- _WHAT YOU ARE ASKED TO DO_
Here the job is to copy the data exactly and to exclude every image from it.

Segment Start: GIVEN DATA

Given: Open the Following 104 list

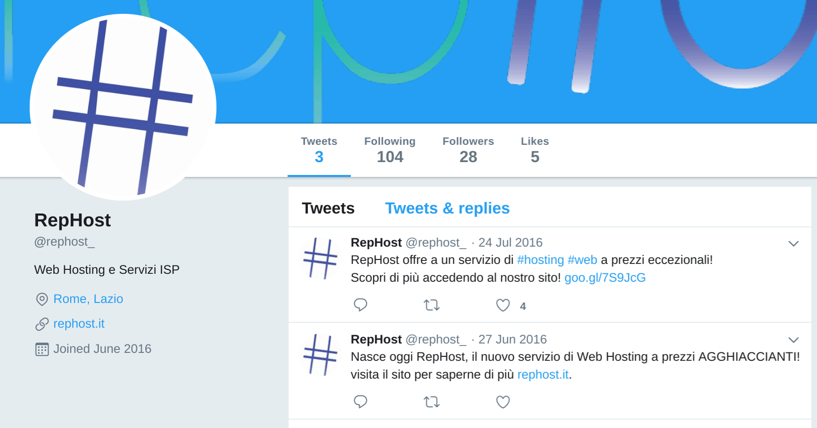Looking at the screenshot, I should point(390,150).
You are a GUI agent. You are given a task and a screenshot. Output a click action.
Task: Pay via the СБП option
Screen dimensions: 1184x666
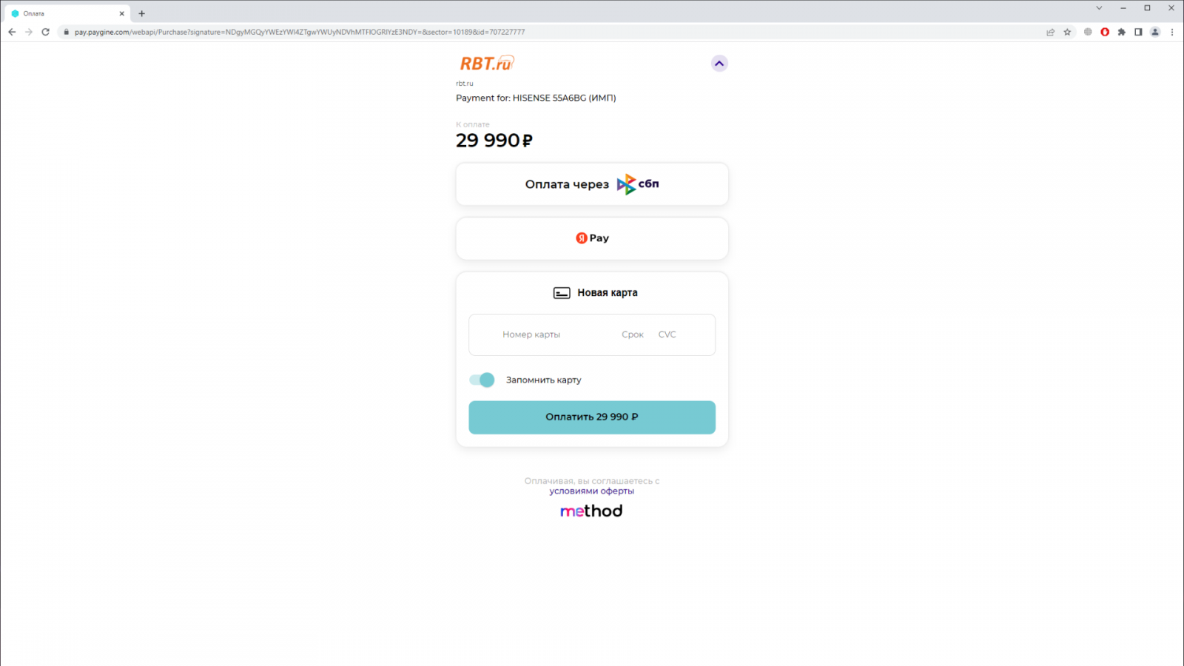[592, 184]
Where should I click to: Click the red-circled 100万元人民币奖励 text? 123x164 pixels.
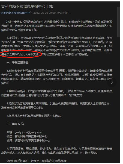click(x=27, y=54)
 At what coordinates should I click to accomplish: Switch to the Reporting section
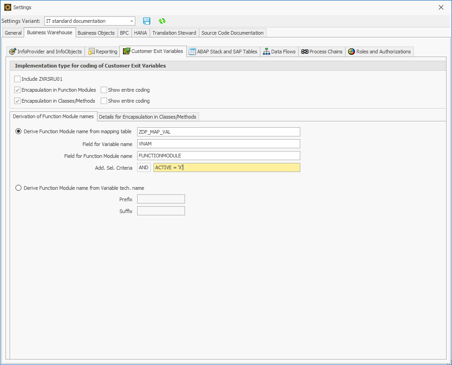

Segment End: GIVEN DATA

- _RESPONSE_
Given: Open the Following 104 list

Looking at the screenshot, I should point(390,150).
You are a GUI agent. You are given a task and a screenshot. Output a click action.
Task: Pay via the СБП option
Screen dimensions: 1184x666
[592, 184]
Where should I click to: Click the red-circled 100万元人民币奖励 text? 123x164 pixels.
click(x=27, y=54)
 At what coordinates should I click to accomplish: Switch to the Reporting section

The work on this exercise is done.